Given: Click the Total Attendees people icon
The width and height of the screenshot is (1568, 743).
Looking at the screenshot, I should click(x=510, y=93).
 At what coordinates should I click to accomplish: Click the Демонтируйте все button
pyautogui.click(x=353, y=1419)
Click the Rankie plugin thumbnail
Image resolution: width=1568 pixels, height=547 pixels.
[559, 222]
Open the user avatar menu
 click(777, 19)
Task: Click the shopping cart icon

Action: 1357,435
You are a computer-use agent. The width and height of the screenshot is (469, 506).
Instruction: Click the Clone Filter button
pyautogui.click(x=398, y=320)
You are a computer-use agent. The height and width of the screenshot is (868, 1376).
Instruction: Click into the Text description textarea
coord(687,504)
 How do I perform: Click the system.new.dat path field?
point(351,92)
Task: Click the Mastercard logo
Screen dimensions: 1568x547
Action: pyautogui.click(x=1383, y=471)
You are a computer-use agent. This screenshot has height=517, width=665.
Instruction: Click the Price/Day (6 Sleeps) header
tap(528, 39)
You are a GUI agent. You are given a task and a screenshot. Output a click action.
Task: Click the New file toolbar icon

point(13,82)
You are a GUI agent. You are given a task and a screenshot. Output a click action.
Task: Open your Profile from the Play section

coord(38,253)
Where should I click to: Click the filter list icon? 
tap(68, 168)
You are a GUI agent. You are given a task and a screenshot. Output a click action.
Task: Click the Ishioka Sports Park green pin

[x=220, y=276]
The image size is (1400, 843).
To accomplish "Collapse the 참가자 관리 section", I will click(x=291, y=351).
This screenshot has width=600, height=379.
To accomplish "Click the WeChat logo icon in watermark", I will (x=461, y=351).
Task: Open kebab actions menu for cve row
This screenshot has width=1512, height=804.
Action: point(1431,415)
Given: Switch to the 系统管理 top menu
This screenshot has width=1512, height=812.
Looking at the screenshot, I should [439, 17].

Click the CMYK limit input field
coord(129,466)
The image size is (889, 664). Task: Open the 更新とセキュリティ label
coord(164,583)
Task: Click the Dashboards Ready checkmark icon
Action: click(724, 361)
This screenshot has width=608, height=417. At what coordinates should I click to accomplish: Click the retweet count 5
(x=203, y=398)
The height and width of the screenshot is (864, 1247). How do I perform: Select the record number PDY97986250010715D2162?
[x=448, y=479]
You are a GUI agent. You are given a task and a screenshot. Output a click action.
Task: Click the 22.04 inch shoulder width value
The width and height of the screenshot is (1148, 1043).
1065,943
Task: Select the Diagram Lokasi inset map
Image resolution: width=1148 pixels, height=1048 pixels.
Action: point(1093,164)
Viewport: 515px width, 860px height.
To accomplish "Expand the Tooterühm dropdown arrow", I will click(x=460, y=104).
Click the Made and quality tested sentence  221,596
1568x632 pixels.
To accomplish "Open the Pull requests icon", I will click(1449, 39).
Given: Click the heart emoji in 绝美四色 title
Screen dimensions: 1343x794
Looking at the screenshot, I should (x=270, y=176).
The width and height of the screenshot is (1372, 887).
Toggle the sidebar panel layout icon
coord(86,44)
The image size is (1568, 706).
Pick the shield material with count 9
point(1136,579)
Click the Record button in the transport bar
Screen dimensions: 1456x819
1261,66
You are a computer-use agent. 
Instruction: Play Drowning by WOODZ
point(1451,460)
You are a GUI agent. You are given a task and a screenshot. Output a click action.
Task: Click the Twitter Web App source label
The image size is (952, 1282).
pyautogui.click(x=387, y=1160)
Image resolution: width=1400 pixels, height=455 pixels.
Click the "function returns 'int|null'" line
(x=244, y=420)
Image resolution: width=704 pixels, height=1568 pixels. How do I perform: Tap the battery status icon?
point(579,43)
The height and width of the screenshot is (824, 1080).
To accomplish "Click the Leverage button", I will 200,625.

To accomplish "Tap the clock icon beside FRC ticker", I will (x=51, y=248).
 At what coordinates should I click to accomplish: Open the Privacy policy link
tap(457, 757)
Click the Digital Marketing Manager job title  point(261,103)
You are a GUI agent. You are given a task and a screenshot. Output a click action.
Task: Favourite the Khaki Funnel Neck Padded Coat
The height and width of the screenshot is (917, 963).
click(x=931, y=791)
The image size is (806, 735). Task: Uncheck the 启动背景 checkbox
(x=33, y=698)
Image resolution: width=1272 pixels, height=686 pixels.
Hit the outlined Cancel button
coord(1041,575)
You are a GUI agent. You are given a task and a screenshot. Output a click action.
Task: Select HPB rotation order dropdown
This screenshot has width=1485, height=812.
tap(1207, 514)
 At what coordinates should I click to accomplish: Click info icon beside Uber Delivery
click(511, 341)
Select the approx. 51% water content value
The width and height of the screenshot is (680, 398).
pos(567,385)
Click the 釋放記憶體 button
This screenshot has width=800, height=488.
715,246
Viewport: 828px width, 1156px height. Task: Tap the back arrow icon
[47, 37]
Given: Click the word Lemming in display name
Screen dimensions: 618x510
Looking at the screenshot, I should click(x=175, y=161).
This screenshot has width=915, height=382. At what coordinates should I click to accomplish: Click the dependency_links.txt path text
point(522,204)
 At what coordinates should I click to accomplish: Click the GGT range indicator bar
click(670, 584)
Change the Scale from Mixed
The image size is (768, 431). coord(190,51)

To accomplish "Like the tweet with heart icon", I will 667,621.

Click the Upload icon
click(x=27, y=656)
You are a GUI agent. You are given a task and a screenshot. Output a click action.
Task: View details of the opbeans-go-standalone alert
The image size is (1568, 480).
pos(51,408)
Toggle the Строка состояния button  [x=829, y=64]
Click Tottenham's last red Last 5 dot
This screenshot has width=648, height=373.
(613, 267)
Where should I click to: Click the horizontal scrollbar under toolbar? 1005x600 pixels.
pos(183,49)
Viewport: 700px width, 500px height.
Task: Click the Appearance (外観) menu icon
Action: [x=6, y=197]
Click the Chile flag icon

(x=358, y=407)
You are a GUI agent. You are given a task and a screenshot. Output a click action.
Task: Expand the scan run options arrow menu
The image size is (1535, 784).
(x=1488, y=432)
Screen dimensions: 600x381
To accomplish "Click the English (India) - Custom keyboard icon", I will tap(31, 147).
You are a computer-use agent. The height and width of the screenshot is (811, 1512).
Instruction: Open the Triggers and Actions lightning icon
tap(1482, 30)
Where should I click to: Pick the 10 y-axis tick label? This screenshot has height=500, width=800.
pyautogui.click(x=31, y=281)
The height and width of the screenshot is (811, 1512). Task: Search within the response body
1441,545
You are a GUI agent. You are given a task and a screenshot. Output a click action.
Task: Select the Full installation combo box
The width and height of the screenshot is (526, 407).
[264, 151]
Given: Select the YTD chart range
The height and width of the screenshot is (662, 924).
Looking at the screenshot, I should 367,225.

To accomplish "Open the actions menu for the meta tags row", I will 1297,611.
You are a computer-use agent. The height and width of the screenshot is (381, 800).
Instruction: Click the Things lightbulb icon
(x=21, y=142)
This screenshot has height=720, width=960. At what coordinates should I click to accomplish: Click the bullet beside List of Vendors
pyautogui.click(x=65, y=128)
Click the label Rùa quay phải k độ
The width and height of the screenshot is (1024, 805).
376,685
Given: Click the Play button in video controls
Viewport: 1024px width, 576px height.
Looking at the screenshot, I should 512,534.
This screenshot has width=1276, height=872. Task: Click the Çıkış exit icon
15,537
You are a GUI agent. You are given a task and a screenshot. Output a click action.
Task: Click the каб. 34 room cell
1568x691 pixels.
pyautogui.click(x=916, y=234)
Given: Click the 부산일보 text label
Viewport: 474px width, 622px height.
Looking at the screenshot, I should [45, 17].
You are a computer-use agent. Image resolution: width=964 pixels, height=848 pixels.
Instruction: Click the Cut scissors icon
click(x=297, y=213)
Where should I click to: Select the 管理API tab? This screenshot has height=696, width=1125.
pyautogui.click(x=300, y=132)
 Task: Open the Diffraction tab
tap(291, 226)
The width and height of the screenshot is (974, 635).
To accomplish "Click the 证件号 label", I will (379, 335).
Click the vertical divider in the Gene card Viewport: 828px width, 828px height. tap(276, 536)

What this task involves: Copy the lines above exactly. Start with the line containing "At what coordinates should I click to accomplish: Click the GGT", end with the line containing "Task: View details", and include both.

Written reply:
 At what coordinates should I click to accomplish: Click the GGT range indicator bar
click(670, 584)
Change the Scale from Mixed
The image size is (768, 431). coord(190,51)

To accomplish "Like the tweet with heart icon", I will 667,621.

Click the Upload icon
click(x=27, y=656)
You are a GUI agent. You are given a task and a screenshot. Output a click action.
Task: View details of the opbeans-go-standalone alert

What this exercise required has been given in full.